4

Let's say I have a really large file foo.txt and I want to iterate through it doing something upon finding a regular expression. Currently I do this:

f = open('foo.txt')
s = f.read()
f.close()
for m in re.finditer(regex, s):
    doSomething()

Is there a way to do this without having to store the entire file in memory?

NOTE: Reading the file line by line is not an option because the regex can possibly span multiple lines.

UPDATE: I would also like this to work with stdin if possible.

UPDATE: I am considering somehow emulating a string object with a custom file wrapper but I am not sure if the regex functions would accept a custom string-like object.

Matt
  • 21,026
  • 18
  • 63
  • 115
  • 1
    FWIW a trivial test I just did seems to indicate that `re.finditer()` _will_ accept a subclass of `str`. Therefore, it sounds possible to use that approach if you can determine and emulate all the `str` methods that `finditer()` uses. – martineau Jun 21 '12 at 14:46
  • Another possibility would be to subclass the [`UserString`](http://docs.python.org/library/userdict.html#module-UserString) class wrapper (or use it as template for your own class).

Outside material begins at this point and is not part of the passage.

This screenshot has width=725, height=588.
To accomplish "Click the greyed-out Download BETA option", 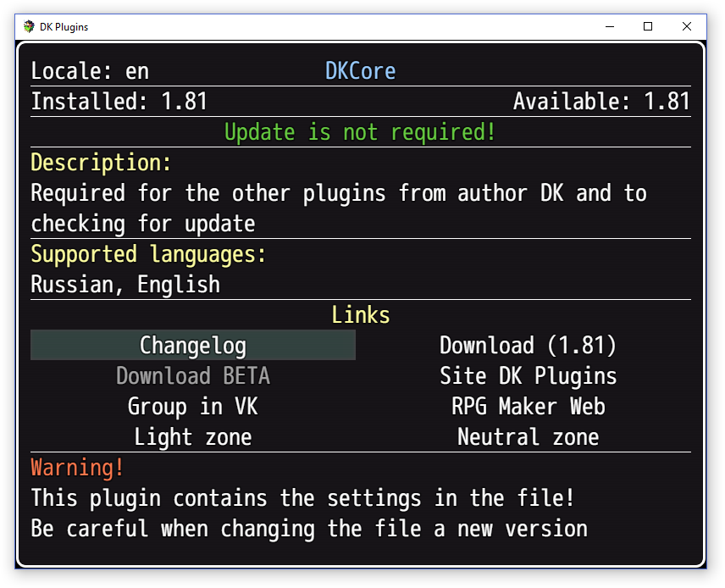I will click(x=192, y=376).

Source for it should be in the ../lib/UserString.py file of your Python installation. Everything appears to revolve around manipulating `self.data` attribute internally, so maybe you could hook into that in your own subclass. If nothing else it looks like a good implementation guide for a custom `str` subclass. – martineau Jun 21 '12 at 21:22
  • @martineau I think the whole purpose of `UserString` was to subclass `str` back when builtins could not be subclassed. – Matt Jun 21 '12 at 21:34
  • That's probably true, but it still exists and if nothing else it looks useful as a compact guide to the methods needed...to perhaps implement something based on one of the answers below to retrieve the data. – martineau Jun 22 '12 at 00:03

4 Answers4

5

Either you will have to read the file chunk-wise, with overlaps to allow for the maximum possible length of the expression, or use an mmapped file, which will work almost/just as good as using a stream: https://docs.python.org/library/mmap.html

UPDATE to your UPDATE: consider that stdin isn't a file, it just behaves a lot like one in that it has a file descriptor and so on. it is a posix stream. if you are unclear on the difference, do some googling around. the OS cannot mmap it, therefore python can not.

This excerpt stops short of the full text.